Scavenger receptor class B, type I (SR-BI) is an integral membrane protein found in numerous cell types/tissues, including enterocytes, the liver and adrenal gland. It is best known for its role in facilitating the uptake of cholesteryl esters from high-density lipoproteins in the liver. This process drives the movement of cholesterol from peripheral tissues towards the liver, where cholesterol can either be secreted via the bile duct or be used to synthesise steroid hormones. This movement of cholesterol is known as reverse cholesterol transport and is a protective mechanism against the development of atherosclerosis, which is the principal cause of heart disease and stroke.

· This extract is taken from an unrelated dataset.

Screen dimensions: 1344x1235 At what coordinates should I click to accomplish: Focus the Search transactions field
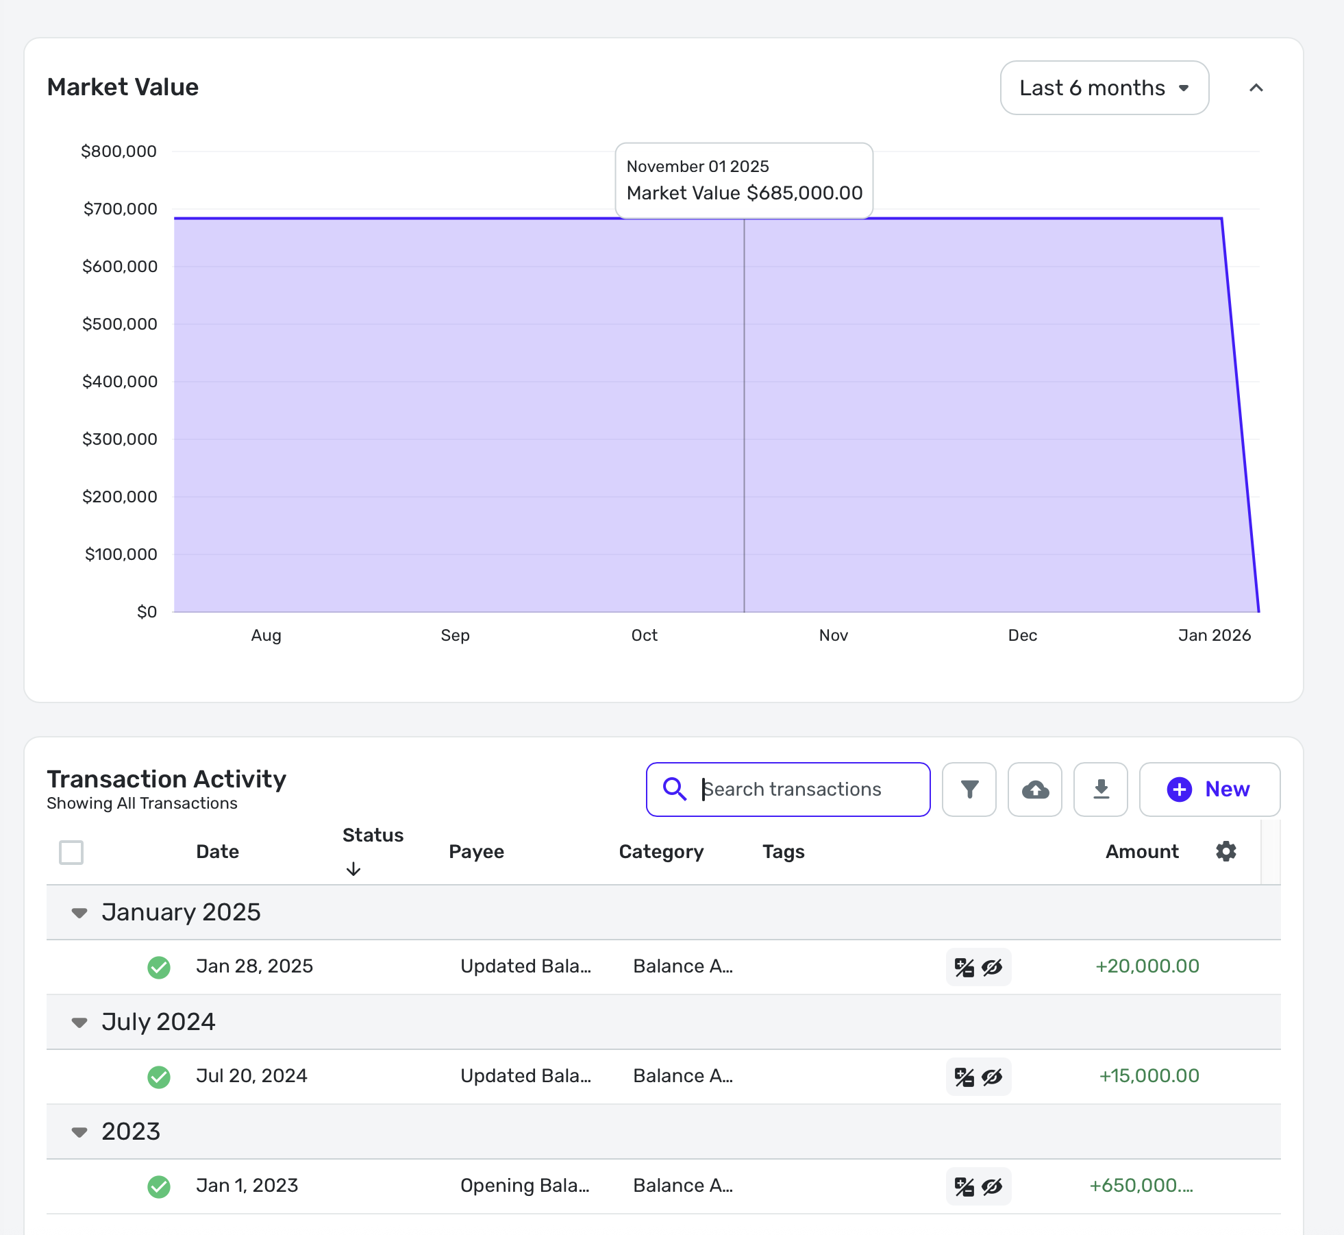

SR-BI is crucial in carotenoid and vitamin E uptake in the small intestine. SR-B1 is upregulated in times of vitamin A deficiency and downregulated if vitamin A status is in the normal range.

In melanocytic cells SCARB1 gene expression may be regulated by the MITF.

== Species distribution ==

SR-BI has also been identified in the livers of non-mammalian species (turtle, goldfish, shark, chicken, frog, and skate), suggesting it emerged early in vertebrate evolutionary history. The turtle also seems to upregulate SR-BI during egg development, indicating that cholesterol efflux may be at peak levels during developmental stages.

== Clinical significance ==

SCARB1 along with CD81 is the receptor for the entry of the Hepatitis C virus into liver cells.

== Preclinical research ==

Although malignant tumors are known to display extreme heterogeneity, overexpression of SR-B1 is a relatively consistent marker in cancerous tissues. While SR-B1 normally mediates the transfer of cholesterol between high-density lipoproteins (HDL) and healthy cells, it also facilitates the selective uptake of cholesterol by malignant cells. In this way, upregulation of the SR-B1 receptor becomes an enabling factor for self-sufficient proliferation in cancerous tissue.

SR-B1 mediated delivery has also been used in the transfection of cancer cells with siRNA, or small interfering RNAs. This therapy causes RNA interference, in which short segments of double stranded RNA acts to silence targeted oncogenes post-transcription. SR-B1 mediation reduces siRNA degradation and off-target accumulation while enhancing delivery to targeted tissues. In "metastatic and taxane-resistant models of ovarian cancer, rHDL-mediated siren delivery improved responses.